Mild halitosis usually results from anaerobic bacteria breeding in shallow cavities in the gums or teeth. They release foul-smelling gases such as hydrogen sulfide. Routine dental treatment, regular brushing and mouthwashes usually solve this problem. But there are more persistent cases and Prof. Yehuda Finkelstein of the Meir Hospital at the Sapir Medical Center in Kfar Saba, has found that the tonsils are often to blame.

"I estimate that for about 90 percent of halitosis suffers, the origin of their problem is not dental or paradental diseases but rather in the tonsils," Finkelstein told ISRAEL21c. "The tonsils are ideal for the anaerobic bacteria to hide in - there are many tubular grooves where these microbes can thrive. Surprisingly, historically tonsils have been overlooked as a source of halitosis, but in fact most of the patients suffering from halitosis are suffering from chronic inflammation of the tonsils caused by anaerobic bacteria. The symptom, instead of pain, is bad breath."

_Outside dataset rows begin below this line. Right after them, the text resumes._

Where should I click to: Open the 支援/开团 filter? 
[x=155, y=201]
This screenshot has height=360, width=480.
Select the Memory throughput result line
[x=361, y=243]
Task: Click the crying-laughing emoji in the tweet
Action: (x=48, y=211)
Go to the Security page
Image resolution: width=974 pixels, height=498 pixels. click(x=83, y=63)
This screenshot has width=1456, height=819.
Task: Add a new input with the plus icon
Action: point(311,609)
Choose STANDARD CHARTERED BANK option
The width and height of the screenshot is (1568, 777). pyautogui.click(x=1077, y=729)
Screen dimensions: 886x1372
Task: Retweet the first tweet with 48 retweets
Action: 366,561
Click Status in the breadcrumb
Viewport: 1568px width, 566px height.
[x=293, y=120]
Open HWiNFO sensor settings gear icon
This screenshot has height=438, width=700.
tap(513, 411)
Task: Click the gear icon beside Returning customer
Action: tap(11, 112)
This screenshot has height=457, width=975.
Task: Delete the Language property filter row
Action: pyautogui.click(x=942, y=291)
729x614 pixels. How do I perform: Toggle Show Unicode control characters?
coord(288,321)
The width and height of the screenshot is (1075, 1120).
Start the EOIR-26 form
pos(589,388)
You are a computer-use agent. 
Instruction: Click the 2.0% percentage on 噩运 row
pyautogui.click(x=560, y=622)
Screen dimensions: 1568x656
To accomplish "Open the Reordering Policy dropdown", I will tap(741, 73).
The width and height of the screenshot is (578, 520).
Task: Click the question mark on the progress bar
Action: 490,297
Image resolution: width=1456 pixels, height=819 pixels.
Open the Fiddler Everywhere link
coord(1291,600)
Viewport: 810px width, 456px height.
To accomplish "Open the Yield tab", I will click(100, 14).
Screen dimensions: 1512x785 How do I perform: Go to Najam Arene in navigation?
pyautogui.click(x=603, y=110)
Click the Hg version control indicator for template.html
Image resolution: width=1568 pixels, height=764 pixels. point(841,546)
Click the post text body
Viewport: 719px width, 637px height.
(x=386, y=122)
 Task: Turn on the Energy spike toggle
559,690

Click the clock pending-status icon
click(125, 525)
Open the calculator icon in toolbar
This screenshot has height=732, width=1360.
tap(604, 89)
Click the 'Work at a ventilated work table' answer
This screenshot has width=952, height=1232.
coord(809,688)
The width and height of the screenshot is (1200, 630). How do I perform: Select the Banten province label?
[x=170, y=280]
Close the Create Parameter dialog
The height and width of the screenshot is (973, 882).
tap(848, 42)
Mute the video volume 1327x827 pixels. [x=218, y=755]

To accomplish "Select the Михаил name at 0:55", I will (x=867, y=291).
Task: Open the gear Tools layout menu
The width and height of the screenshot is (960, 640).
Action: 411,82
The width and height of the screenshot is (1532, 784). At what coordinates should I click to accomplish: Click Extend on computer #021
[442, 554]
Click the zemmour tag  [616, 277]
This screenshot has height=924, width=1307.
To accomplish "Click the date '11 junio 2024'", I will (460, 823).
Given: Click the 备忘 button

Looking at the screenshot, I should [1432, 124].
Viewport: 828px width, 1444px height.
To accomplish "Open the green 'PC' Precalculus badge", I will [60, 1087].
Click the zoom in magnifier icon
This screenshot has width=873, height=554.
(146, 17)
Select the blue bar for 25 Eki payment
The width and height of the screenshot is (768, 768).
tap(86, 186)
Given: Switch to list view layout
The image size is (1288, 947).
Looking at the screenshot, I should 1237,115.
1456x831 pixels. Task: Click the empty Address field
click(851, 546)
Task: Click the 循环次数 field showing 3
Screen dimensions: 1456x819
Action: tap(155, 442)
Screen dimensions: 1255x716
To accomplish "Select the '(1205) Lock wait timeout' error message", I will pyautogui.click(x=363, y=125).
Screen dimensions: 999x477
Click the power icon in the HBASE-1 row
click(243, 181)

But not only has Finkelstein discovered the source of the potentially embarrassing chronic odor, he has also provided a clinically proven solution to the problem - laser treatment. Finkelstein and his team at the hospital successfully conducted a 15-minute laser treatment session on 53 patients. As reported in the current issue of New Scientist, the result was that their bad breath was banished for good.

During their examinations of the patients, the scientists found no other mouth problems, but when they squeezed and massaged the patients' tonsils there was a foul-smelling discharge, suggesting the problem was fetid tonsils.

All of the patients were then treated with a single 15-minute session of laser therapy to the tonsils. The were re-examined four to six weeks later to see if the treatment had worked. Twenty-eight of the patients were cured after the first session and the rest were cured after a further one or two sessions. "In about half the patients, one treatment is enough. There are those that need more than one. The idea is not to evaporate too much tissue, which could result in pain," said Finkelstein.

The laser works by vaporizing the infected tissue and seals the crypts by creating scar tissue that bacteria cannot colonize. It can be carried out while the patient is awake in an office setting with the use of an anesthetic spray to the tonsils.

"I've developed a systematic clinical approach by which you can exactly define and locate the origin of the problem of halitosis," Finkelstein summed up. "And we can solve the problem by evaporating part of the tonsil where the bacteria can hide with laser treatment."

So say goodbye forever to that nagging bad breath that's been plaguing you. If brushing your teeth and gums don't help, remember Finkelstein's laser therapy. It will leave you breathing easier.